Stored data entries
- Opening Delimiter -

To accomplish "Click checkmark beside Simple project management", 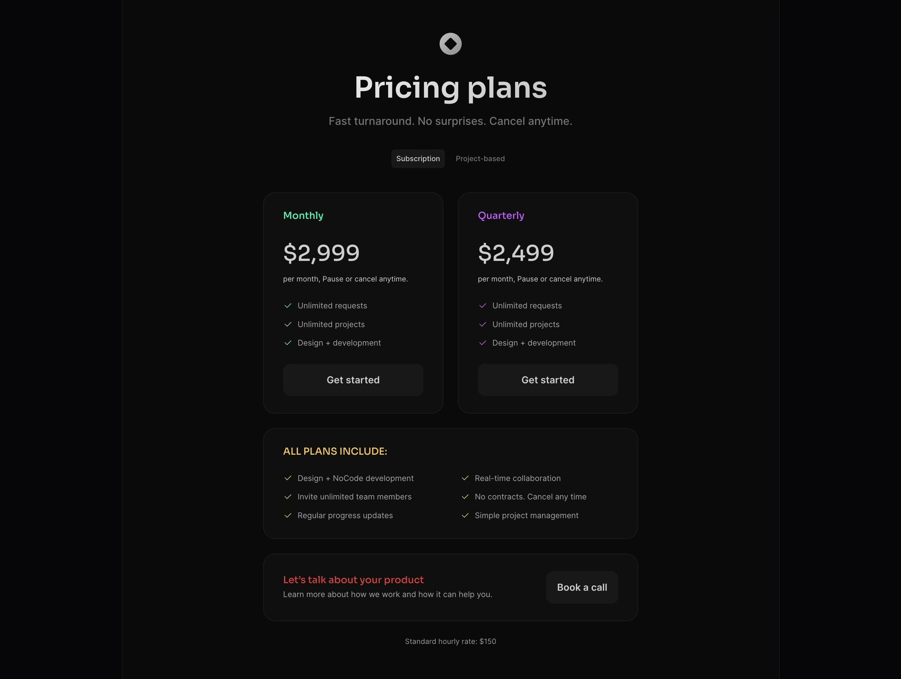I will tap(465, 515).
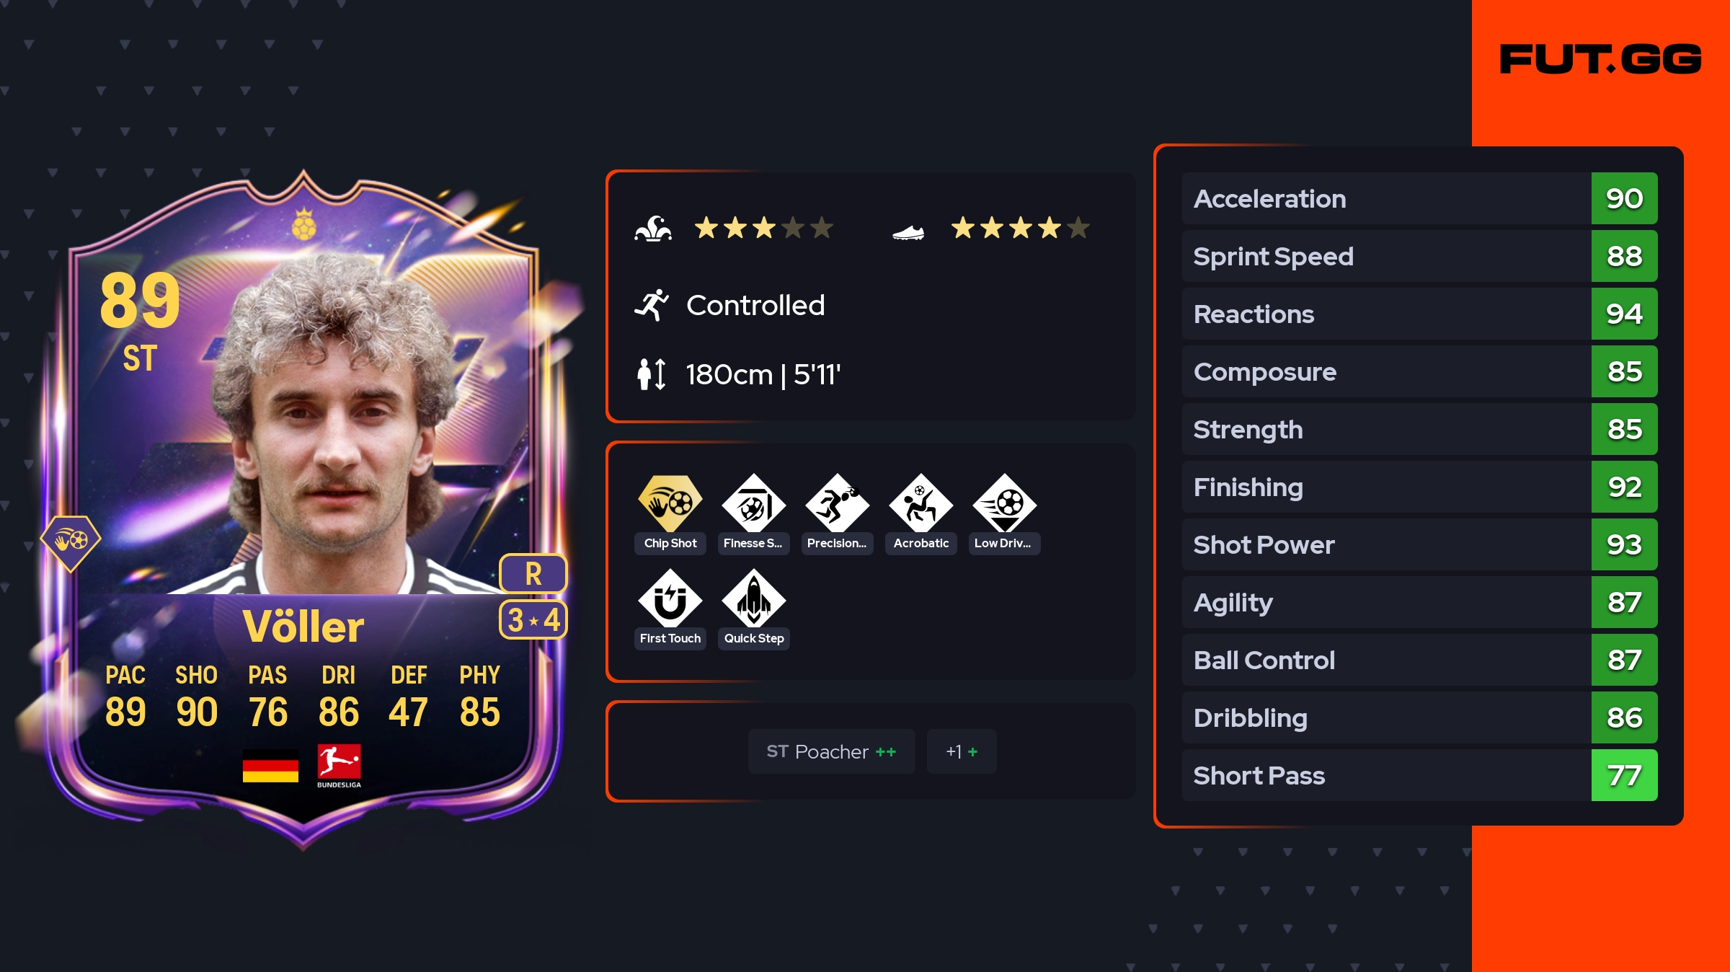
Task: Click the weak foot boot icon
Action: point(908,231)
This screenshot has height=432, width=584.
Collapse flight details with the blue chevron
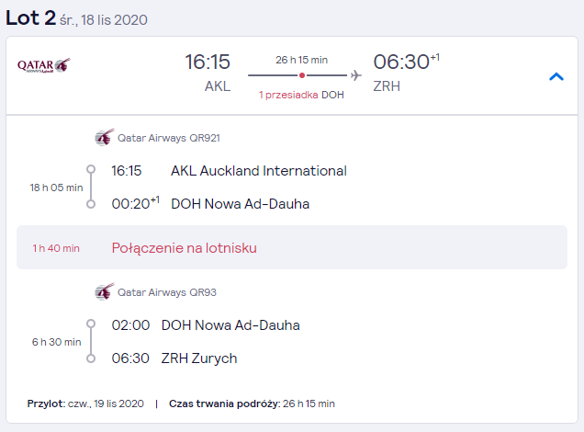pyautogui.click(x=556, y=76)
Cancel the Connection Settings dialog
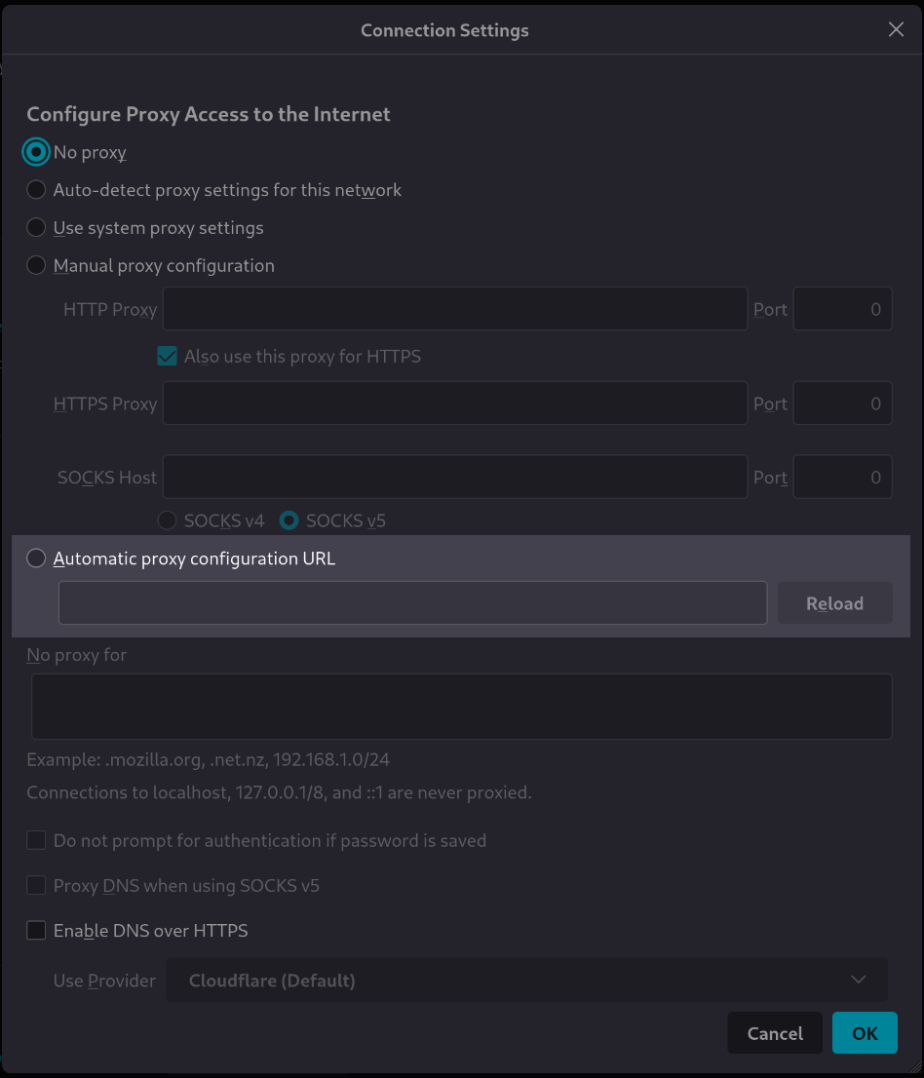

- Closing Delimiter -

What is being asked - Please write out the lines above exactly, from the one that contains "Collapse flight details with the blue chevron" through the final line, and include none of the pictures.

Your response -
Collapse flight details with the blue chevron
pyautogui.click(x=556, y=76)
Cancel the Connection Settings dialog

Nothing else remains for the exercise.